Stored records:
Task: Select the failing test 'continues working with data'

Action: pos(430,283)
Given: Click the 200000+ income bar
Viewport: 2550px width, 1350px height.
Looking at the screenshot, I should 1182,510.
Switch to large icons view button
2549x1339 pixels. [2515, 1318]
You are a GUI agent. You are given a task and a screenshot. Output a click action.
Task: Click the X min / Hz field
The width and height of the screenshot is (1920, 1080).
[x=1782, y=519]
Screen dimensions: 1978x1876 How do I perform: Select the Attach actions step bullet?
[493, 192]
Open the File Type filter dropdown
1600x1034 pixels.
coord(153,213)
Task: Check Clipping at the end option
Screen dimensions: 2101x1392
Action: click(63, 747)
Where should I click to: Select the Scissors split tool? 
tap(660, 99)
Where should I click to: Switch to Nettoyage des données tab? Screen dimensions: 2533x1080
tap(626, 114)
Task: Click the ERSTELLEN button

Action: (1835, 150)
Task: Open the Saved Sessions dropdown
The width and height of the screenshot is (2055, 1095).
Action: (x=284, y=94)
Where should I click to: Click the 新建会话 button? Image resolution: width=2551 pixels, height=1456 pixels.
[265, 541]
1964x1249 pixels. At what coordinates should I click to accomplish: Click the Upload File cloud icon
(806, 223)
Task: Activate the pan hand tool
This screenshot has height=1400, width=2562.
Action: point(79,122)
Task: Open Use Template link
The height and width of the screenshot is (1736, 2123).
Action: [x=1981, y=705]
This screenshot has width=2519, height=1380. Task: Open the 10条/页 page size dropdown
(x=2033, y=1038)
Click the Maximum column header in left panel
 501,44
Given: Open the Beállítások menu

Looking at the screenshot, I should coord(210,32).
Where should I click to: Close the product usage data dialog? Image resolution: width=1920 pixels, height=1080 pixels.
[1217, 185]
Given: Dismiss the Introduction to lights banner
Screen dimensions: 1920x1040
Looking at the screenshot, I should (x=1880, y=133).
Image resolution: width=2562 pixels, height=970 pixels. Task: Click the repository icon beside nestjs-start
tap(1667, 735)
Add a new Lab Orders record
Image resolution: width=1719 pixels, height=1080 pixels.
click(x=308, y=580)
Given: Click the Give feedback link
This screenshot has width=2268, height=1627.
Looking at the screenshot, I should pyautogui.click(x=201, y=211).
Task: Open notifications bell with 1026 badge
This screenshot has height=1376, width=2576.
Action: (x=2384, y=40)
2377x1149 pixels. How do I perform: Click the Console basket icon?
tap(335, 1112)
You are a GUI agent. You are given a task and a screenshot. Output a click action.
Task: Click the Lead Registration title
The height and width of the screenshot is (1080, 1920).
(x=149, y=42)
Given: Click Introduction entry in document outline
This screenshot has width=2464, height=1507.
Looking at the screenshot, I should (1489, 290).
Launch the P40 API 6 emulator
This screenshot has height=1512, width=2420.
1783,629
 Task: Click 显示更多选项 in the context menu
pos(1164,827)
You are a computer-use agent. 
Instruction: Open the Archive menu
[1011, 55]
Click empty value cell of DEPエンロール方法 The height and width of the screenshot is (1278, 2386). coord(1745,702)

● The task:
In the answer, return exactly the lines from the line containing "Task: Click 显示更多选项 in the context menu" to the end of the records above, and no others.

● Response below:
 Task: Click 显示更多选项 in the context menu
pos(1164,827)
You are a computer-use agent. 
Instruction: Open the Archive menu
[1011, 55]
Click empty value cell of DEPエンロール方法 The height and width of the screenshot is (1278, 2386). coord(1745,702)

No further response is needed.